List every line of the rows below that contains the word "should", copying each one in full.

**RAW RECORDS**
--- BEGIN ---

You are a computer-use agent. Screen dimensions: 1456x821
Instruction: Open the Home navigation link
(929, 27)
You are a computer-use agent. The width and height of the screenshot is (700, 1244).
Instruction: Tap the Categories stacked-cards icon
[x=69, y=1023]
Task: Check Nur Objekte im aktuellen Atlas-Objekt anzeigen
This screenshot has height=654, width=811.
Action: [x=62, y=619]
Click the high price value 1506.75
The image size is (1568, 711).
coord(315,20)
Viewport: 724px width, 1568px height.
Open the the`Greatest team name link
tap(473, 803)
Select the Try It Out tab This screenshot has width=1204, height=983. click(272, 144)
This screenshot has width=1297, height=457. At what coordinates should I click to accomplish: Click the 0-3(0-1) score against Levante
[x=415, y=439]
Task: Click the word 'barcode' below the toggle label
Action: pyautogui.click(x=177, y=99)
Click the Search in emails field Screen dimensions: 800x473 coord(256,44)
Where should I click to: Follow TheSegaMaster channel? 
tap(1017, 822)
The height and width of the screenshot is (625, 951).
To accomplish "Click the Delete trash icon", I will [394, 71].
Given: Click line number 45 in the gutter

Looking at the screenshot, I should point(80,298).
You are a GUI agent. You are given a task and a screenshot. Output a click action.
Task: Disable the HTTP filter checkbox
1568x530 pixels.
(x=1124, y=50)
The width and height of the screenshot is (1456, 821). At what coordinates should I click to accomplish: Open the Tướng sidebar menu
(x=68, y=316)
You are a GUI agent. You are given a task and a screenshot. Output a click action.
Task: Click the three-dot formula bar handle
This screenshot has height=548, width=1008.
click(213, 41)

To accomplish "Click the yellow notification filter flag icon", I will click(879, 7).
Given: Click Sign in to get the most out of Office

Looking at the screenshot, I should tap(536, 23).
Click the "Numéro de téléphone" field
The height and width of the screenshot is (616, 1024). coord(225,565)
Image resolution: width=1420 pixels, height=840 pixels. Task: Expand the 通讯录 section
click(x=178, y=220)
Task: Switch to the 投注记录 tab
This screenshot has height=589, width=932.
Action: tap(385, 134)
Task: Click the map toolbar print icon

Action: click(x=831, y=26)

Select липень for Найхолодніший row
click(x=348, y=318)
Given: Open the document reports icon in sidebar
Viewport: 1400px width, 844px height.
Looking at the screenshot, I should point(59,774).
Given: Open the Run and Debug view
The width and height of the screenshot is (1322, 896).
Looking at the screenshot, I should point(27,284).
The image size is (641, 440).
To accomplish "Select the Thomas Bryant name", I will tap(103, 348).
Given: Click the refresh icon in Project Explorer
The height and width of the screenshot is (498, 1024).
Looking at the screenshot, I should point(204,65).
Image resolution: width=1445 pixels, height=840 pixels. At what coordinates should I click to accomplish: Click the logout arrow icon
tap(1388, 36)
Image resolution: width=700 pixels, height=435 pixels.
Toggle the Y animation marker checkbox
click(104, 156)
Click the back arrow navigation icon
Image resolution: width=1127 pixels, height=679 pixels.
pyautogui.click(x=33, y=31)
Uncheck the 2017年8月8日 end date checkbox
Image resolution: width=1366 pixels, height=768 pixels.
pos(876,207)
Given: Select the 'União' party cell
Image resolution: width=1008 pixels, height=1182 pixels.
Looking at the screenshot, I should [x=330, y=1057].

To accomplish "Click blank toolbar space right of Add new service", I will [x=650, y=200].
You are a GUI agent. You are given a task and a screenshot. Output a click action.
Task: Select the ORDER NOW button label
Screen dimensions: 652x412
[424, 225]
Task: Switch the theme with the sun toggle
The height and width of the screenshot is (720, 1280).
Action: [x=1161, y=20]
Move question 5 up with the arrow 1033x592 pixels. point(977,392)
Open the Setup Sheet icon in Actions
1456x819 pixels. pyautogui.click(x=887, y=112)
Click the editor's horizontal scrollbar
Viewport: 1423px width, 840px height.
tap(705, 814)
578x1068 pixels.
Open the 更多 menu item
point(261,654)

--- END ---

**EXPECTED ANSWER**
This screenshot has width=1297, height=457. At what coordinates should I click to accomplish: Click the 0-3(0-1) score against Levante
Where should I click to: Follow TheSegaMaster channel? 
Looking at the screenshot, I should point(80,298).
The width and height of the screenshot is (1456, 821). At what coordinates should I click to accomplish: Open the Tướng sidebar menu
Looking at the screenshot, I should tap(536, 23).
Looking at the screenshot, I should point(59,774).
Looking at the screenshot, I should point(27,284).
Looking at the screenshot, I should point(204,65).
Image resolution: width=1445 pixels, height=840 pixels. At what coordinates should I click to accomplish: Click the logout arrow icon
Looking at the screenshot, I should [x=330, y=1057].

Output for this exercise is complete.